Segment Start: MATERIAL FOR THIS EXERCISE

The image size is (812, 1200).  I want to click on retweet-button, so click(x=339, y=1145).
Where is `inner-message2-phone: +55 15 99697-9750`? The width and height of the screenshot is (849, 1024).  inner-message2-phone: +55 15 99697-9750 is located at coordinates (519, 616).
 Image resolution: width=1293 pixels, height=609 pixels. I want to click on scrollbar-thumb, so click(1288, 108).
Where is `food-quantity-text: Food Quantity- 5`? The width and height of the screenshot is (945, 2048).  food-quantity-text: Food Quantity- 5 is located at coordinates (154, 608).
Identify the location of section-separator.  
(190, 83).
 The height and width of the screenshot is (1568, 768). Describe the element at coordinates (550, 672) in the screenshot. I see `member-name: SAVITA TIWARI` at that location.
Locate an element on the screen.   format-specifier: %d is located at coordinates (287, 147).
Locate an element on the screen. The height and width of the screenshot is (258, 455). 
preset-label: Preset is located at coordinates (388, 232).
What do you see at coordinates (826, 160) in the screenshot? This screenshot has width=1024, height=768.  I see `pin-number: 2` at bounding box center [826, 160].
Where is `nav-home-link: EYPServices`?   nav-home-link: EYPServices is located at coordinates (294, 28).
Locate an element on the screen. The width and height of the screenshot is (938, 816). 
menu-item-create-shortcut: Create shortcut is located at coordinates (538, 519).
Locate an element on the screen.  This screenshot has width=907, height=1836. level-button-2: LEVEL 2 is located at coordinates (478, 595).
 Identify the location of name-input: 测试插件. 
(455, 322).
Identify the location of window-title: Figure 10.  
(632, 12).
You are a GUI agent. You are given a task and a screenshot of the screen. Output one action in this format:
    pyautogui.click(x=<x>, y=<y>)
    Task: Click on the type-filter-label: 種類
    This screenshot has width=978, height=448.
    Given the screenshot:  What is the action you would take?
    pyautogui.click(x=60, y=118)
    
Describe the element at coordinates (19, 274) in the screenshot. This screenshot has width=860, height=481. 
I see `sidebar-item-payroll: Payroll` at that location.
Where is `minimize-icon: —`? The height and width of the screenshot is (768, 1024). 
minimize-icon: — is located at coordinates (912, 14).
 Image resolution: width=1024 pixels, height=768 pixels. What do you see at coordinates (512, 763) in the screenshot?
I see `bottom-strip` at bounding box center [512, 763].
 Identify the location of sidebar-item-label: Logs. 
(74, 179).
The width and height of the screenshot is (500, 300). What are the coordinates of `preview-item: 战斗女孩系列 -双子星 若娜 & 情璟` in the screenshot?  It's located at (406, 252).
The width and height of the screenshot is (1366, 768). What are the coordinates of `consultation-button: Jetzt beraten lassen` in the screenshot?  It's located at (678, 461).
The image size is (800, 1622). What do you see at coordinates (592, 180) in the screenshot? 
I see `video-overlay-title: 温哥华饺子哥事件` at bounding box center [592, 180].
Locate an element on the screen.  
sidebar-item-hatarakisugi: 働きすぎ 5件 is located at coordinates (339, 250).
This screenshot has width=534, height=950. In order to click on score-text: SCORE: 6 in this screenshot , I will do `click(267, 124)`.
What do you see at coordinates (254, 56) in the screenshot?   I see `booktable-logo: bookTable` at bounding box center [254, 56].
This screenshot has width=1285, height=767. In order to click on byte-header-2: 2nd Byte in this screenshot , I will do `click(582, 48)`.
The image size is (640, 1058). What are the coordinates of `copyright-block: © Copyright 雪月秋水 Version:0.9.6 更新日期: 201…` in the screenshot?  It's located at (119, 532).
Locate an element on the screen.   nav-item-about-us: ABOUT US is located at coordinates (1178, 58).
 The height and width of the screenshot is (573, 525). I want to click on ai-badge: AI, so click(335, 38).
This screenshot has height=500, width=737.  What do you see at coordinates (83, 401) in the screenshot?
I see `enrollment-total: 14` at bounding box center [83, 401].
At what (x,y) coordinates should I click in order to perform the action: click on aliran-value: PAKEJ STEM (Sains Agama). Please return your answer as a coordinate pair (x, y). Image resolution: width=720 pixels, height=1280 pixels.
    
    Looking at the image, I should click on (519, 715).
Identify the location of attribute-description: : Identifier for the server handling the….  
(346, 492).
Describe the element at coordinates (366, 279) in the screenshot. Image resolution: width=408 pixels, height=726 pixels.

Segment End: MATERIAL FOR THIS EXERCISE

PROBLEM: Update all of the records above by replacing "Locate an element on the screen" with "Find an element on the screen" wherever it occurs, leaving every other line unchanged.

REPLY TO THE EXERCISE:
The image size is (812, 1200).  I want to click on retweet-button, so click(x=339, y=1145).
Where is `inner-message2-phone: +55 15 99697-9750`? The width and height of the screenshot is (849, 1024).  inner-message2-phone: +55 15 99697-9750 is located at coordinates (519, 616).
 Image resolution: width=1293 pixels, height=609 pixels. I want to click on scrollbar-thumb, so click(1288, 108).
Where is `food-quantity-text: Food Quantity- 5`? The width and height of the screenshot is (945, 2048).  food-quantity-text: Food Quantity- 5 is located at coordinates (154, 608).
Identify the location of section-separator.  
(190, 83).
 The height and width of the screenshot is (1568, 768). Describe the element at coordinates (550, 672) in the screenshot. I see `member-name: SAVITA TIWARI` at that location.
Find an element on the screen.   format-specifier: %d is located at coordinates (287, 147).
Find an element on the screen. The height and width of the screenshot is (258, 455). 
preset-label: Preset is located at coordinates (388, 232).
What do you see at coordinates (826, 160) in the screenshot? This screenshot has width=1024, height=768.  I see `pin-number: 2` at bounding box center [826, 160].
Where is `nav-home-link: EYPServices`?   nav-home-link: EYPServices is located at coordinates (294, 28).
Find an element on the screen. The width and height of the screenshot is (938, 816). 
menu-item-create-shortcut: Create shortcut is located at coordinates (538, 519).
Find an element on the screen.  This screenshot has width=907, height=1836. level-button-2: LEVEL 2 is located at coordinates (478, 595).
 Identify the location of name-input: 测试插件. 
(455, 322).
Identify the location of window-title: Figure 10.  
(632, 12).
You are a GUI agent. You are given a task and a screenshot of the screen. Output one action in this format:
    pyautogui.click(x=<x>, y=<y>)
    Task: Click on the type-filter-label: 種類
    This screenshot has width=978, height=448.
    Given the screenshot:  What is the action you would take?
    pyautogui.click(x=60, y=118)
    
Describe the element at coordinates (19, 274) in the screenshot. This screenshot has width=860, height=481. 
I see `sidebar-item-payroll: Payroll` at that location.
Where is `minimize-icon: —`? The height and width of the screenshot is (768, 1024). 
minimize-icon: — is located at coordinates (912, 14).
 Image resolution: width=1024 pixels, height=768 pixels. What do you see at coordinates (512, 763) in the screenshot?
I see `bottom-strip` at bounding box center [512, 763].
 Identify the location of sidebar-item-label: Logs. 
(74, 179).
The width and height of the screenshot is (500, 300). What are the coordinates of `preview-item: 战斗女孩系列 -双子星 若娜 & 情璟` in the screenshot?  It's located at (406, 252).
The width and height of the screenshot is (1366, 768). What are the coordinates of `consultation-button: Jetzt beraten lassen` in the screenshot?  It's located at (678, 461).
The image size is (800, 1622). What do you see at coordinates (592, 180) in the screenshot? 
I see `video-overlay-title: 温哥华饺子哥事件` at bounding box center [592, 180].
Find an element on the screen.  
sidebar-item-hatarakisugi: 働きすぎ 5件 is located at coordinates (339, 250).
This screenshot has width=534, height=950. In order to click on score-text: SCORE: 6 in this screenshot , I will do `click(267, 124)`.
What do you see at coordinates (254, 56) in the screenshot?   I see `booktable-logo: bookTable` at bounding box center [254, 56].
This screenshot has width=1285, height=767. In order to click on byte-header-2: 2nd Byte in this screenshot , I will do `click(582, 48)`.
The image size is (640, 1058). What are the coordinates of `copyright-block: © Copyright 雪月秋水 Version:0.9.6 更新日期: 201…` in the screenshot?  It's located at (119, 532).
Find an element on the screen.   nav-item-about-us: ABOUT US is located at coordinates (1178, 58).
 The height and width of the screenshot is (573, 525). I want to click on ai-badge: AI, so click(335, 38).
This screenshot has height=500, width=737.  What do you see at coordinates (83, 401) in the screenshot?
I see `enrollment-total: 14` at bounding box center [83, 401].
At what (x,y) coordinates should I click in order to perform the action: click on aliran-value: PAKEJ STEM (Sains Agama). Please return your answer as a coordinate pair (x, y). Image resolution: width=720 pixels, height=1280 pixels.
    
    Looking at the image, I should click on (519, 715).
Identify the location of attribute-description: : Identifier for the server handling the….  
(346, 492).
Describe the element at coordinates (366, 279) in the screenshot. Image resolution: width=408 pixels, height=726 pixels.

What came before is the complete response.